By Dylan Bradley/ne news editor
NW student Sarina Moss is a member of the Student Government Association on her campus. Currently, the group is trying to raise epilepsy awareness through an epilepsy stroll.
But instead of going door to door, she just pulls out her phone.
“Right now, we’re using Facebook because you have to be sponsored, you have to raise $25,” she said. “You can basically share it on your wall or timeline and then people can go through that link.”
Student activism is no longer limited to pounding the pavement as social media gives a new face to an American tradition.
The methods used by students before the Internet and digital revolution still exist and have use today, but a new form of activism has emerged through social media.
Moss said that Facebook lets her spread the word and that not everyone has the time to get out and protest.

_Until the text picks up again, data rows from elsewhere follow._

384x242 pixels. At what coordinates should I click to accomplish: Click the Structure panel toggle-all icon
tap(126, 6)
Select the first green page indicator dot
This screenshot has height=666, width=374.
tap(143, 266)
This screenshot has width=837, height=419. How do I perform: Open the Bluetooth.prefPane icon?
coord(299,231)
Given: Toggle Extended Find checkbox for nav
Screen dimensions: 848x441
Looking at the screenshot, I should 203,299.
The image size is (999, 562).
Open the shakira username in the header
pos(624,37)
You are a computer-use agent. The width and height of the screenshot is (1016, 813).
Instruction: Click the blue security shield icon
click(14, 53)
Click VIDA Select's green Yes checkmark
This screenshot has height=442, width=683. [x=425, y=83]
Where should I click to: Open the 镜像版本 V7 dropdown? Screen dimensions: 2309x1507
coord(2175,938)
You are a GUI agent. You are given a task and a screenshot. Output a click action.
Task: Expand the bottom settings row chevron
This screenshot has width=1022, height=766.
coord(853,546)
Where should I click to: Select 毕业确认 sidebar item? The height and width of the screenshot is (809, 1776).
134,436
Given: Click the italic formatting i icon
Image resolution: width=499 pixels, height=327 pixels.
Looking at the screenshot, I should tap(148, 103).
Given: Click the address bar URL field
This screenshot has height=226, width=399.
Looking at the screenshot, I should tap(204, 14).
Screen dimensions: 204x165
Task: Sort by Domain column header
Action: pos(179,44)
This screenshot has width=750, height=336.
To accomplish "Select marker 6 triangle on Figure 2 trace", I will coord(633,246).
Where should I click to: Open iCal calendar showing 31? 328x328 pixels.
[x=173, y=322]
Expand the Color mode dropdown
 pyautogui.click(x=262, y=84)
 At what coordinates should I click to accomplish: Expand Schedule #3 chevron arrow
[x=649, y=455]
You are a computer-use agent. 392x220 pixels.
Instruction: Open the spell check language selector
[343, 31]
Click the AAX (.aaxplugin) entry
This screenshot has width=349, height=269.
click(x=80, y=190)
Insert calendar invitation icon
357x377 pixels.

“It’s more effective than people give it credit,” she said. “People let their skepticism get in the way of their options.”
Twitter and Facebook are the two most recognized social media used for activism today with hashtags giving movements catchphrases that link users straight to the action and the share button blasting a cause to a potentially infinite number of people.
NW student Garrett Dodd used Facebook, Twitter and MySpace to support the Zeitgeist Movement by trying to start a chapter in Texas.
According to its website, the Zeitgeist Movement is a sustainability advocacy organization that conducts community-based activism and awareness through a network of global/regional chapters. The movement aims to address social problems the human species experiences globally and asserts that issues such as poverty, corruption, homelessness, war and starvation are born out of an outdated social structure as opposed to institutional corruption or a flaw in human nature.
“There wasn’t enough people to start it, and it costs funds, so I couldn’t do it,” Dodd said. “So it didn’t really work, but I did help them raise a little bit of money.”
Despite his mixed results, he does think that social media is more effective than rallies or protests.
“It’s like shouting at a brick wall,” he said. “It doesn’t do anything at all. It’s just our right, and people think it’s going to do something.”
In the past, that shouting has helped change laws and shape society during the women’s suffrage movement, the civil rights movement and the Vietnam War.
TR student Damon Carver is the outreach coordinator for Trinity River Equality in Education and is the Fort Worth organizer for getequaltx.org. However, he is skeptical about social media’s effectiveness.
“I want equality, and I want it now,” he said. “I will not tweet it from a cozy hipster Starbucks sipping a venti-icky-sweet-soy-entitlement latte.”
He is most concerned with people being completely engaged and doesn’t think reading a post in a feed does the job.
“Is the click-share changing your opinions enough for you to engage in your new opinions, enough that you get out and you put your foot down and say that’s not right, that you actually leave your computer, shut your laptop and get on your feet and go out there and say something about it with a picket sign? That’s complete engagement,” he said.
Britney Cosby and Crystal Jackson, a black lesbian couple, were killed in early March, and Carver helped organize a vigil on Facebook.
Thirty people indicated they would attend, but only two people actually came.
Carver said he felt embarrassed and betrayed by the Fort Worth community. But with activism, success isn’t always measured by the numbers.
The numbers seem to reflect Carver’s experience.
A study done in February by students from University of California, the University of North Carolina and the London School of Economics and Political Science focused on the “Save Darfur Cause.”
The report said that Facebook is less useful as a mobilization tool but more effective as a marketing tool. It allowed more than 1 million individuals to register their discontent but largely failed to transform those initial acts into a deep and sustained commitment to the work.
“It boils down to not how many people attended,” Carver said, “but how many people were affected by it.”